*Exercise goal*
From the data that follows, report the number of lines including "question", and only that number.
──────
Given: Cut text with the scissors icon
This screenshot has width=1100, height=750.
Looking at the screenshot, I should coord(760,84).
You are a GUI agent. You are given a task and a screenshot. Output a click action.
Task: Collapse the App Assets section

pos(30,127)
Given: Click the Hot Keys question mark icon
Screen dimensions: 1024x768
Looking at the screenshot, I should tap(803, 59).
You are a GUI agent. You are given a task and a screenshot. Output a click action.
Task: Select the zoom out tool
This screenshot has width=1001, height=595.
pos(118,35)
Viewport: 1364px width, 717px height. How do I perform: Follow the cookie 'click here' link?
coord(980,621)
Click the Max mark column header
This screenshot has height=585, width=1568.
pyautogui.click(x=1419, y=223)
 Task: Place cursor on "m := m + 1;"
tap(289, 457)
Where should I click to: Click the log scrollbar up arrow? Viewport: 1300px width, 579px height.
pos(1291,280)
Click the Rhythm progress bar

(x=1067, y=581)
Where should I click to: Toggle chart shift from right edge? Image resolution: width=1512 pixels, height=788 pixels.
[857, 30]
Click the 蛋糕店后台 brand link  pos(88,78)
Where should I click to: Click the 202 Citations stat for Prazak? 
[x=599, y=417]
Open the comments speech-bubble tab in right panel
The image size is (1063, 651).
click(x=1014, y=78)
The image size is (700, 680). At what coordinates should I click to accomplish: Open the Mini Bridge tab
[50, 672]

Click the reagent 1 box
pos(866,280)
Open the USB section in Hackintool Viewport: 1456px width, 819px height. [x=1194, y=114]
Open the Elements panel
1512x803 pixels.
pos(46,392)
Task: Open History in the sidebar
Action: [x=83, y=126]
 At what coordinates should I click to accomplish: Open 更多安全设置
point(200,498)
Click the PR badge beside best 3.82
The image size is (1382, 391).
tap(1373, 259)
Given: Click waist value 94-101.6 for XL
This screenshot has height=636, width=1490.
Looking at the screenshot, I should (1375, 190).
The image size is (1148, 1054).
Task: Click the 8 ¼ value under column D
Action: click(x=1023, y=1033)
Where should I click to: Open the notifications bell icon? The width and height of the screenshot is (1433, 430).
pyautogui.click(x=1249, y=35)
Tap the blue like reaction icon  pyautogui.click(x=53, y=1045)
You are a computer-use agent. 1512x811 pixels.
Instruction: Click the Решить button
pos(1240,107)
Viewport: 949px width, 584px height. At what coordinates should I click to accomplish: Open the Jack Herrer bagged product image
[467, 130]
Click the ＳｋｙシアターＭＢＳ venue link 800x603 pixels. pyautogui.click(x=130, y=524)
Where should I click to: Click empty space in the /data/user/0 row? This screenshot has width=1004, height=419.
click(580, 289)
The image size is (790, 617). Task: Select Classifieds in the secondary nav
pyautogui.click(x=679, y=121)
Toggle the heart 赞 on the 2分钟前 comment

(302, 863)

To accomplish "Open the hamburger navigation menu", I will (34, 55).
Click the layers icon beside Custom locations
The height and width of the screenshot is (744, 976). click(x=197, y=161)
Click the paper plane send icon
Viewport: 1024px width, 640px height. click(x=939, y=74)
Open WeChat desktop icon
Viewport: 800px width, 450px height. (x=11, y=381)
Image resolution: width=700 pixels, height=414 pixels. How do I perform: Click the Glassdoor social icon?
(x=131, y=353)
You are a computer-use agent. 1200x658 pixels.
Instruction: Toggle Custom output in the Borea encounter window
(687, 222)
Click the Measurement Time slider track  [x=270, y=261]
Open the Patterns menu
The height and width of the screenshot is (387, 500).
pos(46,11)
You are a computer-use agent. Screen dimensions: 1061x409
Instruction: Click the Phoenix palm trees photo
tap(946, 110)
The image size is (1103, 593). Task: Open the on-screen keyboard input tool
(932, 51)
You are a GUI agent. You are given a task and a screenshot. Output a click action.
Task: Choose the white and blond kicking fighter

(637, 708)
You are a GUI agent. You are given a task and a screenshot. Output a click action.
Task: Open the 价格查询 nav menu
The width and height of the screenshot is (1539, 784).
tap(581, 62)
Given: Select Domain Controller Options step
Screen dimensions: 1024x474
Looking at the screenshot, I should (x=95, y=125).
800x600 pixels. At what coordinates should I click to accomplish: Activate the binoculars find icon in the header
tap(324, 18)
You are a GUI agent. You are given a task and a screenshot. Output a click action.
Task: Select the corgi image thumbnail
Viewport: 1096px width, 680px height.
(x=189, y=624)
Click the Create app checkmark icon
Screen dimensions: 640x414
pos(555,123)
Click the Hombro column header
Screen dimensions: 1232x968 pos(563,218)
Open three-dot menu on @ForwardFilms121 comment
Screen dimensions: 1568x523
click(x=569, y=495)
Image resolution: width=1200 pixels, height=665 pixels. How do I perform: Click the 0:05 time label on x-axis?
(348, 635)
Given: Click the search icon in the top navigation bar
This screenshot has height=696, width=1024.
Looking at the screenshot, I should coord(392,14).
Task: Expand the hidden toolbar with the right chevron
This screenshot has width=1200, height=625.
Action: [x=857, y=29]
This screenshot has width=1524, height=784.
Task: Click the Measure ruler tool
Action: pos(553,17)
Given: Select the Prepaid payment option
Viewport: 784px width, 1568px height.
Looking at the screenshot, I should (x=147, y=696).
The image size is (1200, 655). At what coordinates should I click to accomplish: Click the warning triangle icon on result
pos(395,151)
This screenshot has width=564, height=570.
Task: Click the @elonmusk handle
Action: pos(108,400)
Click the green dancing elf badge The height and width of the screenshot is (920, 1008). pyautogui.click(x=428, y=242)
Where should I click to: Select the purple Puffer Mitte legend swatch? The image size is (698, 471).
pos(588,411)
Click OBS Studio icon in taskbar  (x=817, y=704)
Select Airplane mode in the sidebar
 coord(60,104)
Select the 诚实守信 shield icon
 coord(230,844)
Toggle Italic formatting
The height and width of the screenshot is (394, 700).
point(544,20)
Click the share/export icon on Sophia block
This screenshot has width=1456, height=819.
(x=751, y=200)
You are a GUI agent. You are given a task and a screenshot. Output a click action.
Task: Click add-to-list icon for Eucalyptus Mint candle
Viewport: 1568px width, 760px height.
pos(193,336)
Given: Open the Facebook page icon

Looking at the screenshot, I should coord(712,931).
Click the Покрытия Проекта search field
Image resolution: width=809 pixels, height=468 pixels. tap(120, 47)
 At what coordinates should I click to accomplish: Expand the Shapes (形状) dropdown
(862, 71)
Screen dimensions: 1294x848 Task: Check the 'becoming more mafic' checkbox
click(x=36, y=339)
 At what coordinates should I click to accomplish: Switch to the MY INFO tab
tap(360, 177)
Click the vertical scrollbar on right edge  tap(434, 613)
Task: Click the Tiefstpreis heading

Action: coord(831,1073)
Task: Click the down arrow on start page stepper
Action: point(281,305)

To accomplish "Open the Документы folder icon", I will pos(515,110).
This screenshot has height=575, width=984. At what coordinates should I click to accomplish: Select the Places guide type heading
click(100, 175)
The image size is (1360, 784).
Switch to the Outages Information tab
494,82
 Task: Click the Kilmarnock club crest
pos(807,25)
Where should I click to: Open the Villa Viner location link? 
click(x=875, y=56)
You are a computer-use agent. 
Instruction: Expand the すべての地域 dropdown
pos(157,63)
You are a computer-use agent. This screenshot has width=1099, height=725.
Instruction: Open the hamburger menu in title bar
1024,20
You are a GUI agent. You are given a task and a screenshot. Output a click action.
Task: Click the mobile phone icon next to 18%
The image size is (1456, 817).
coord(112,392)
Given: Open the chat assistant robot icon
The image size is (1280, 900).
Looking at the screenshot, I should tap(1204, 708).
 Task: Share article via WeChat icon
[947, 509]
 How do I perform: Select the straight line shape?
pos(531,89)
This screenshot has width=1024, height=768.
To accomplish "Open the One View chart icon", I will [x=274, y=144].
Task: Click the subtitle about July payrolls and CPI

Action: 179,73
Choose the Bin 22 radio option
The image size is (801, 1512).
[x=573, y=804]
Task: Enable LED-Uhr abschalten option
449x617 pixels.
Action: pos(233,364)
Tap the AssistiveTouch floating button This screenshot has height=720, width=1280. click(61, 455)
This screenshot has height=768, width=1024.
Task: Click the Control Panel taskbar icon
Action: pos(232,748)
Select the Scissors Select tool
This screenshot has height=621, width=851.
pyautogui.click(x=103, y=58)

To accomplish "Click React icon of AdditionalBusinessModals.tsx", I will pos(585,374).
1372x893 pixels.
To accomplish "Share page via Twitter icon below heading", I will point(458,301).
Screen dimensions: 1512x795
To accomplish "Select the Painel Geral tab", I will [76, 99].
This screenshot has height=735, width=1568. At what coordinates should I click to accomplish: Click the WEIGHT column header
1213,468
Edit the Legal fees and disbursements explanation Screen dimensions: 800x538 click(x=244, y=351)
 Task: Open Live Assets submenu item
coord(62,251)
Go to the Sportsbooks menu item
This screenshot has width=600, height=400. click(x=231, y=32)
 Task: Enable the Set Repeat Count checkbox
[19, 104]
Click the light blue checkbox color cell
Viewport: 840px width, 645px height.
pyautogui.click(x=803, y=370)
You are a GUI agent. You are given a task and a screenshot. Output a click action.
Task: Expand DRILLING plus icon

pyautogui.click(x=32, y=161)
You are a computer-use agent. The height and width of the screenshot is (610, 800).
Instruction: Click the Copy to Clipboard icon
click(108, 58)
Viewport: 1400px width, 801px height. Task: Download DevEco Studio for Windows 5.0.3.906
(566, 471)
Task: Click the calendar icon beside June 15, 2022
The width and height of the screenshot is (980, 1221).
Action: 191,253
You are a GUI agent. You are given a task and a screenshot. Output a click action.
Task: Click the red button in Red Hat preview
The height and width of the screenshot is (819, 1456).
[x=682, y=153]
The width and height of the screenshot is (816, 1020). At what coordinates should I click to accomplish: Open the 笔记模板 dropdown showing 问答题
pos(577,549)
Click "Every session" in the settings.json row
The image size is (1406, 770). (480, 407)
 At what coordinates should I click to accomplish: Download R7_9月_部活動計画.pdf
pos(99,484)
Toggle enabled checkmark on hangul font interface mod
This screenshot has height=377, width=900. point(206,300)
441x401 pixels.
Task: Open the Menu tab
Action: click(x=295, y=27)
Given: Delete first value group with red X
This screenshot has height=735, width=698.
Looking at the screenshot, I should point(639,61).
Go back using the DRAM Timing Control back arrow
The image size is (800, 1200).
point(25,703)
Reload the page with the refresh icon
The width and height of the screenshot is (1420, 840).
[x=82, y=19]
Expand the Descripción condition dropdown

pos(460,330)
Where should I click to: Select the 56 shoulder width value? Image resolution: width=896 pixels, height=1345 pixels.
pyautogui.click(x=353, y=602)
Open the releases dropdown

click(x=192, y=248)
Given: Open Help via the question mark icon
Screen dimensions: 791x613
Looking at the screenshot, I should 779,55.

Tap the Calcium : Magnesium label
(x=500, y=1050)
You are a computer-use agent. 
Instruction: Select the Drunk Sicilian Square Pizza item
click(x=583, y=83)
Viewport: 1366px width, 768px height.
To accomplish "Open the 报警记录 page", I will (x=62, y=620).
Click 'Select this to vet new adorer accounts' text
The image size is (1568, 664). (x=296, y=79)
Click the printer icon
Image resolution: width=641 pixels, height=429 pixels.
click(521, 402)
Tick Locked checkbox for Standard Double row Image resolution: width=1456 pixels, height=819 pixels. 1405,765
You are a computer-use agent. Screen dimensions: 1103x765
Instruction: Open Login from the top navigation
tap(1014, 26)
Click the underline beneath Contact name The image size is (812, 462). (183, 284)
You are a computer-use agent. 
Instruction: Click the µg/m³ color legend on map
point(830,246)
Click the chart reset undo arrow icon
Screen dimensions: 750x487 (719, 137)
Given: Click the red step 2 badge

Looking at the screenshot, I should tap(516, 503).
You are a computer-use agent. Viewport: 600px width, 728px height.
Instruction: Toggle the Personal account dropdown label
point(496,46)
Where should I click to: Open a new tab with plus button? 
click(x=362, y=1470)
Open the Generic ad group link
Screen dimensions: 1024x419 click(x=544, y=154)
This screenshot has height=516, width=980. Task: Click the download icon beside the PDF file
──────
*Expected answer*
2